(Records from a data source)
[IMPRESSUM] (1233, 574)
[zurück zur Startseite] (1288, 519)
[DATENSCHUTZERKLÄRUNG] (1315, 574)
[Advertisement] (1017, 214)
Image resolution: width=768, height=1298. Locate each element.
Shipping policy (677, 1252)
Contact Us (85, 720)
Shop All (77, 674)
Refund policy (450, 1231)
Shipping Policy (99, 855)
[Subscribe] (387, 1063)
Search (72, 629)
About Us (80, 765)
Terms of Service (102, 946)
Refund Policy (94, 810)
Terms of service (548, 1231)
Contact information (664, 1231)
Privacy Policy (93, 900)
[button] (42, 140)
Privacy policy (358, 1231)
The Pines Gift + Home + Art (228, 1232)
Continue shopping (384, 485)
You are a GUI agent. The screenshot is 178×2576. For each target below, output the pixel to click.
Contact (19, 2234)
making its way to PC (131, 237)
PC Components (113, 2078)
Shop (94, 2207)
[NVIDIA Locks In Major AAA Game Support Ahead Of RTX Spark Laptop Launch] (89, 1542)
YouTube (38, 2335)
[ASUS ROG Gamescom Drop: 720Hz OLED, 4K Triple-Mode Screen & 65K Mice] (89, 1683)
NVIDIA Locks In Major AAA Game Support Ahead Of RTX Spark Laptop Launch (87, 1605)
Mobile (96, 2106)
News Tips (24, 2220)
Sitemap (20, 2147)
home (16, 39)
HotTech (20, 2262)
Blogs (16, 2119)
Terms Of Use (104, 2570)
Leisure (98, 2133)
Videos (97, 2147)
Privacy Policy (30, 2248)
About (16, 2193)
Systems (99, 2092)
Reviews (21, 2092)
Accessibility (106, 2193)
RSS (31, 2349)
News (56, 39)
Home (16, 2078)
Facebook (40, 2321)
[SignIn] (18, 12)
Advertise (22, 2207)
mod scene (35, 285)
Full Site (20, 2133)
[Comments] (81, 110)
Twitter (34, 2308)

WORK REQUIRED =>
The lines above that hold the string "Terms" are to be located and copied.

OUTPUT FOR THIS TASK =>
Terms of Service (102, 946)
Terms of service (548, 1231)
Terms Of Use (104, 2570)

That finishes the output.